Haider “also has admitted, acknowledged, and accepted responsibility for the following, among other things:  (1) failing to terminate specific MoneyGram outlets after being presented with information that strongly indicated that the outlets were complicit in consumer fraud schemes; (2) failing to implement a policy for terminating outlets that posed a high risk of fraud; and (3) structuring MoneyGram’s anti-money laundering (AML) program such that information that MoneyGram’s Fraud Department had aggregated about outlets, including the number of reports of consumer fraud that particular outlets had accumulated over specific time periods, was not generally provided to the MoneyGram analysts who were responsible for filing suspicious activity reports with FinCEN.”

From 2003 to 2008, Haider was the CCO for MoneyGram International Inc. and oversaw MoneyGram’s Fraud Department, which “collected thousands of complaints from consumers who were victims of fraudulent schemes,” according to FinCEN. Haider also headed MoneyGram’s AML Compliance Department. FinCEN initiated its suit against Haider in 2014.

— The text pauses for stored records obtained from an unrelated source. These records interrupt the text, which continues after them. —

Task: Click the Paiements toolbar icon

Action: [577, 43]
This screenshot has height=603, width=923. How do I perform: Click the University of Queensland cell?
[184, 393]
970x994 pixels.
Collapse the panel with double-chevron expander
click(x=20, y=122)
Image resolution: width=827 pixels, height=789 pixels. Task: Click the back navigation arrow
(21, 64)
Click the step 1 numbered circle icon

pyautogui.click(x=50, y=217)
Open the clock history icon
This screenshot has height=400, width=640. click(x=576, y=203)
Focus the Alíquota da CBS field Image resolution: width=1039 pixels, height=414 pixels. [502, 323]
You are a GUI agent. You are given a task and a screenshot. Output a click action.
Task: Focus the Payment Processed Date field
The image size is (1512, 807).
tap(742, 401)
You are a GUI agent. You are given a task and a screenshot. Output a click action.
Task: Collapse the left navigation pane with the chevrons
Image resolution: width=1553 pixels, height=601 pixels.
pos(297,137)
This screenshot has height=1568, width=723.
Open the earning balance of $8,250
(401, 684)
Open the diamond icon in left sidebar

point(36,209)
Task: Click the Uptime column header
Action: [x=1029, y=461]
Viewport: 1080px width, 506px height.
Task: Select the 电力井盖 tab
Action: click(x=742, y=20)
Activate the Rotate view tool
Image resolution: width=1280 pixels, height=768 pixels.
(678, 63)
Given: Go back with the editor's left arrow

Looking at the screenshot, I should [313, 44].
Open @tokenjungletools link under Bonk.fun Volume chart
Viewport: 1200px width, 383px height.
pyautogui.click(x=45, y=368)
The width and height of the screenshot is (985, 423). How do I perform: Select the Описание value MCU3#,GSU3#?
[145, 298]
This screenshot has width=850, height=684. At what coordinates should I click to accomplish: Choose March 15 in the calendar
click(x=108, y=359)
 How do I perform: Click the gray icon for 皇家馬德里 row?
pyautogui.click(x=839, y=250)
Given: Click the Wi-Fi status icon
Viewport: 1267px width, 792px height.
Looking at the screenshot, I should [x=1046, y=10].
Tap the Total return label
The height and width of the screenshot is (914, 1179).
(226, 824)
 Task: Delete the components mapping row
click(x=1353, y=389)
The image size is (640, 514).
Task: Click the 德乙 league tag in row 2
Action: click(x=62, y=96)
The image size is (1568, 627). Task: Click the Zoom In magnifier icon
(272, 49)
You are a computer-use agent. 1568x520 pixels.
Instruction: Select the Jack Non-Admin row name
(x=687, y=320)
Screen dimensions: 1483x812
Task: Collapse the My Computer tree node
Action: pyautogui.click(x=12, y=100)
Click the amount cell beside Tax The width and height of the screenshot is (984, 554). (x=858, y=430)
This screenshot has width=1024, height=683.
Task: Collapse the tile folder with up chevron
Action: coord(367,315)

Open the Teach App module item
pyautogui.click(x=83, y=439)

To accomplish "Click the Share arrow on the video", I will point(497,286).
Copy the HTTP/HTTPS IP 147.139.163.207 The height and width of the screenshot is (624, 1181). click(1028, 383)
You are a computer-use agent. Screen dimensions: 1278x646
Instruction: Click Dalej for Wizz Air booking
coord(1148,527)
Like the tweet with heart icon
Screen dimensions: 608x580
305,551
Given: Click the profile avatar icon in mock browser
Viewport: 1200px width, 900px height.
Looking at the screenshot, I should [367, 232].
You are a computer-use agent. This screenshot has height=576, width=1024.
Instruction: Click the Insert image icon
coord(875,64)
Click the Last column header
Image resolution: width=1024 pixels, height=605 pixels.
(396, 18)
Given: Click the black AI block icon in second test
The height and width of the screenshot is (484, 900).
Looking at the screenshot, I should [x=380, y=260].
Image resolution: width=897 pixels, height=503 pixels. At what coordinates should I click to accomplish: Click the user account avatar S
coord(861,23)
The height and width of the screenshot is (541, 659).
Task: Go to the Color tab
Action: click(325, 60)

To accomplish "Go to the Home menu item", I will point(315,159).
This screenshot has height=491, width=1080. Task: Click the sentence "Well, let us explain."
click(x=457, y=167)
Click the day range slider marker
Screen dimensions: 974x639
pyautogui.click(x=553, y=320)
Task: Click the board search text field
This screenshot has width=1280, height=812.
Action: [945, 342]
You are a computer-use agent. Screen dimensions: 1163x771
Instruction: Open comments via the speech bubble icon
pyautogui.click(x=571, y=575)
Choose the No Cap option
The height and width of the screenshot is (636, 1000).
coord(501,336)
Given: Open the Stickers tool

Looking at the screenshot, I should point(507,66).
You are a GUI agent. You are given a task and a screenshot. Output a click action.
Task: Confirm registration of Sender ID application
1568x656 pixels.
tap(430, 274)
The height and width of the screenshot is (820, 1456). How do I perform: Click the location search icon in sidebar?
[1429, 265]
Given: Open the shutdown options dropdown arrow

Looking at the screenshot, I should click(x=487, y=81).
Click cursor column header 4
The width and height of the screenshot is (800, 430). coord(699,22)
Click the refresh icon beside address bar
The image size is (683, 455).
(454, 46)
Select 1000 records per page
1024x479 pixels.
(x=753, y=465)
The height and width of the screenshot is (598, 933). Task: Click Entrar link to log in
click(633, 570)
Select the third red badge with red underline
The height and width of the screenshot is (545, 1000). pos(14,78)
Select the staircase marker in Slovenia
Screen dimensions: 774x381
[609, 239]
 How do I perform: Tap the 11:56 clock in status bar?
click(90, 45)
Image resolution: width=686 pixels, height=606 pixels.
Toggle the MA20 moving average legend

Acting FinCEN director Jamal El-Hindi emphasized the critical importance of compliance professionals and their level of accountability in his statement on the matter.

“Compliance professionals occupy unique positions of trust in our financial system. When that trust is broken, it is important that we take action so that the reputations of thousands of talented compliance officers are not diminished by any one individual’s outlying egregious actions,” El-Hindi said. “We have repeatedly said that when we take an action against an individual, the record will clearly reflect the basis for that action. Here, despite being presented with various ways to address clearly illicit use of the financial institution, the individual failed to take required actions designed to guard the very system he was charged with protecting, undermining the purposes of the BSA. Holding him personally accountable strengthens the compliance profession by demonstrating that behavior like this is not tolerated within the ranks of compliance professionals.”

A Reuters report about this settlement references a statement made by Haider in which he describes how “proposals made by MoneyGram’s fraud department to terminate and discipline agents at its outlets had been shot down by the sales division. He also said that MoneyGram’s anti-money laundering, or AML, programs were audited by state regulators more than three dozen times,” according to Reuters.